Die irreführende Überschrift ist typisches Indiz für tendenzielle Berichterstattung der kritikbefreiten Eurojubelperser. "Zusammenarbeit" muss eben Nicht immer heissen, daß der deutsche Steuerzahler für alles gerade steht. Marco: Warum muss ein See überhaupt "bewirtschaftet" werden? Würde der Berliner Wannsee eingezäunt und für jeden Besucher kostenpflichtig gäbe es einen Aufstand der Berliner und der ganze Senat würde zum Teufel gejagt. @Europa: Wer kritische Fragen stellt ist also per se gegen den Weltfrieden? Sehr simple, aber offenbar erfolgreiche Diskussionsstrategie. Aktuellen Pressemeldungen zufolge können sich 20 Prozent der Bürger keinen Urlaub mehr leisten. Ganze Bevölkerungsschichten sind inzwischen akut armutsgefährdet. Die Kriminalität in Grenznähe jagt von einem Rekord zum nächsten. Die Einheitswährung als im Wesentlichen Instrument zur Ausplünderung der Bürger ist in Ihrer Geschichte gekennzeichnet von Lügen und Vertragsbrüchen. In den Club Med - Staaten wird die Kanzlerin mit Hitlerplakaten verunglimpft. Ist DAS das "Friedens - und Wohlstandsstiftende" Europa, das Sie hier bejubeln? Wenn ich Eines aus der Geschichte gelernt habe ist es, daß argumentationslose Systemgewinnler regelmässig auf die Geschichte verweisen, wenn es darum geht, leistungslos ergaunerte Vorteile für sich zu bewahren.

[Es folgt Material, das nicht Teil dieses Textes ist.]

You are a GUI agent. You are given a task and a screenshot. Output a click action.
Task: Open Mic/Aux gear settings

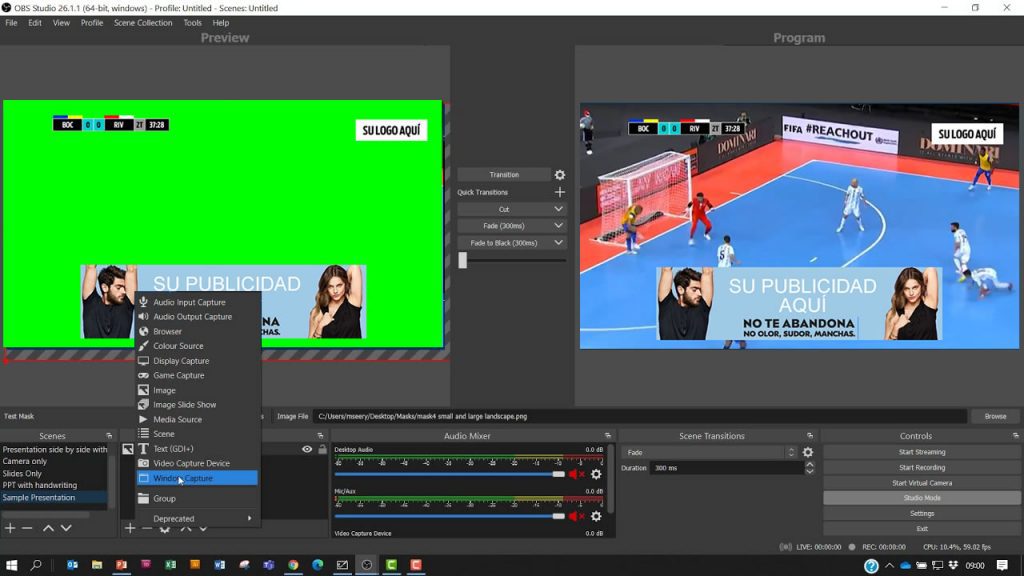596,516
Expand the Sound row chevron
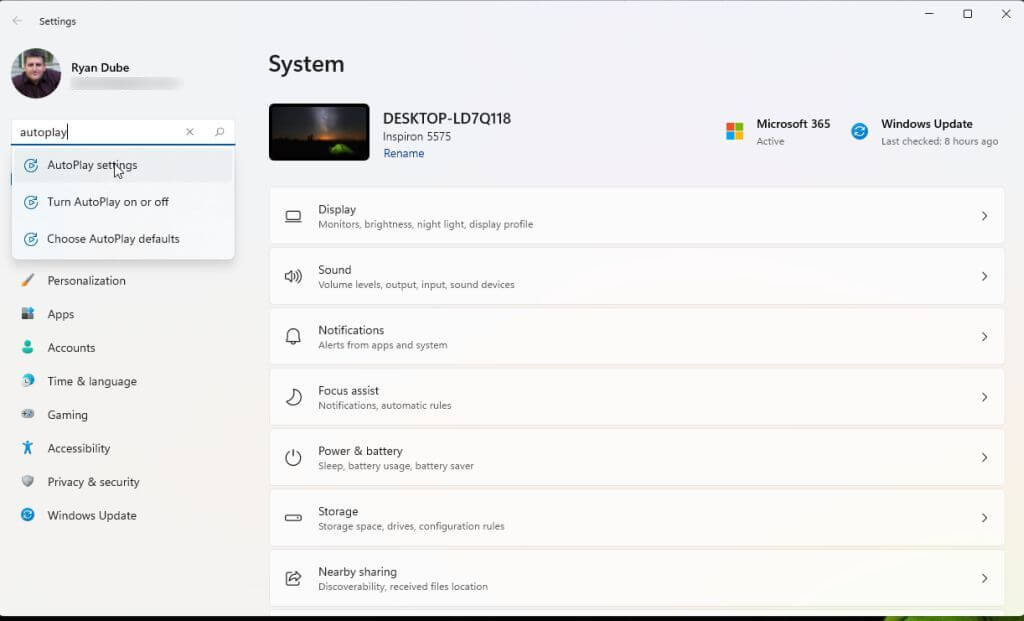Viewport: 1024px width, 621px height. click(984, 276)
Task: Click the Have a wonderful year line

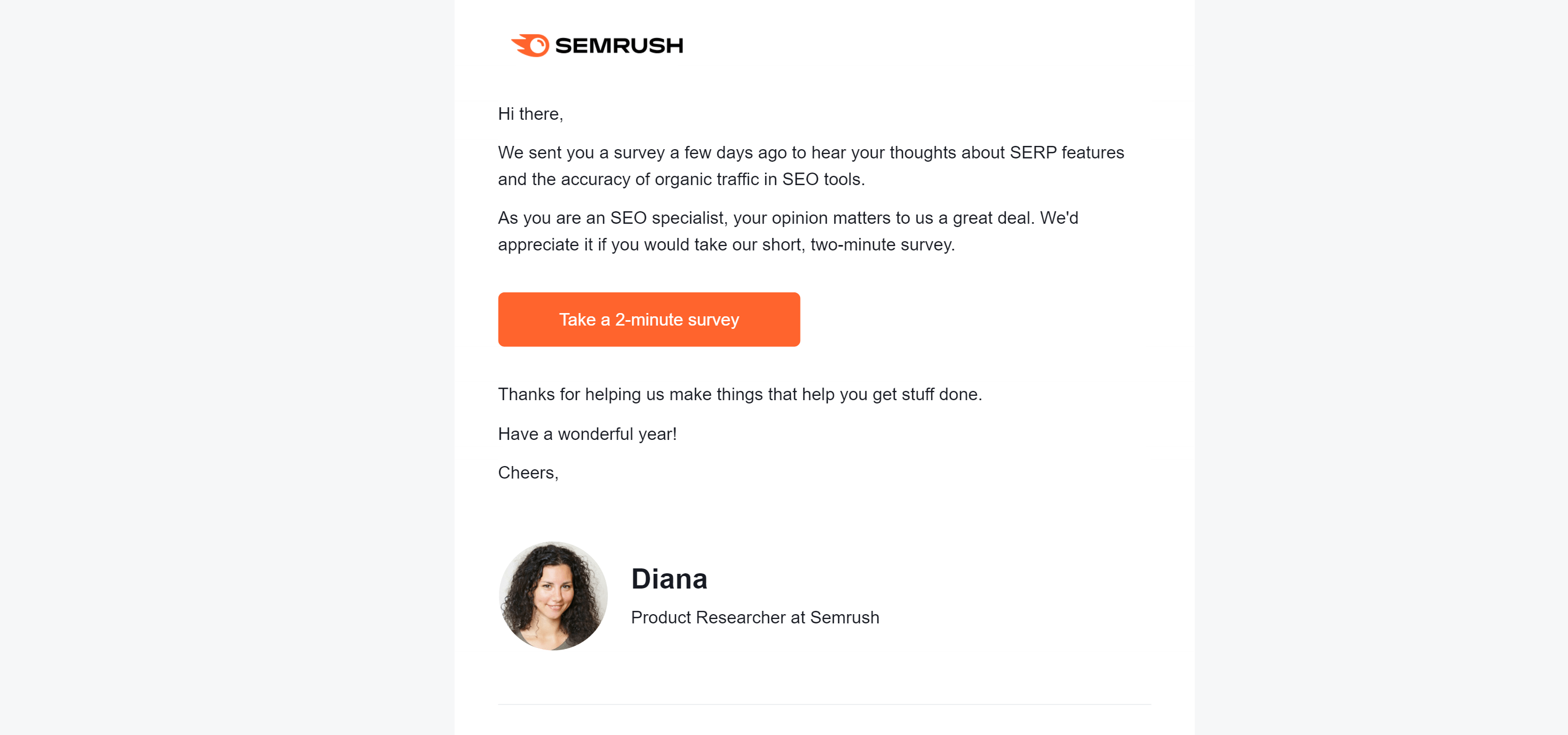Action: click(587, 434)
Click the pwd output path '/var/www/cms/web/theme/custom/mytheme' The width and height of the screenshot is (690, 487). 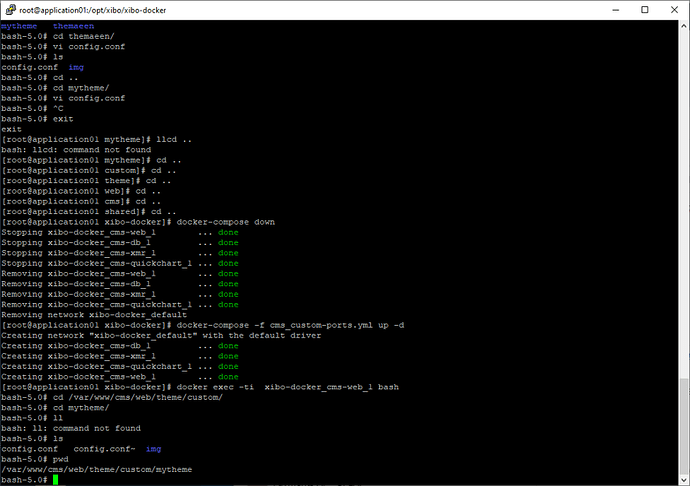pos(97,469)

Na Klar 28.05.2014 - 09:32:25

Chancengleichheit

Hat jetzt also auch die AFD sieben Jahre lang Zeit ein Polizeiabkommen gegen den rechtsfreien Raum westlich der Oder um zusetzen. Noch weitere 10 Jahre + 5 weitere Milliarden für die Eröffnung unseres Hauptstadtflughafens :D lol da kommt Kritik von unseren "Alleswollern" aber "Nichtskönnern" der linken Fraktion genau richtig ... Ja der Kampf um die Fresströge ist entbrannt .... ... und aus diesem Grund gab ich der AFD alle meine Stimmen ;-) damit mal ein wenig Bewegung in den Verein der etablierten Schulterklopfer kommt ....

ludwig pohland 28.05.2014 - 09:29:09

@ PIKO

Ganz einfach. Zwischen AfD Bund und den lokalen Zielen dieser Partei in Ffo. sollte man schon unterscheiden.

Nadja Uhlenhorst 28.05.2014 - 09:27:44

Gemach

Alles wird gut. Die AfDler sind gut, so jedenfalls nach OB Dr. Wilke. Dieser kündigte in Presse, Funk und Fernsehen bereits an , dass ER mit der AfD über eine "Koaliation mit SPD( von der ist er schließlich ins Amt gehoben) und CDU( von der wurden schließlich die Steigbügel gehalten) reden wird. Der OB als Integrationsfigur! 4 lange Jahre hat er diese Tugend bei sich nicht erkannt. Nun kommt sie zum Tragen- um die AfD hoffähig zu machen. Den Stil und das Selbstbewusstsein der Vertreter dieser Partei hat er schon immer an den Tag gelegt.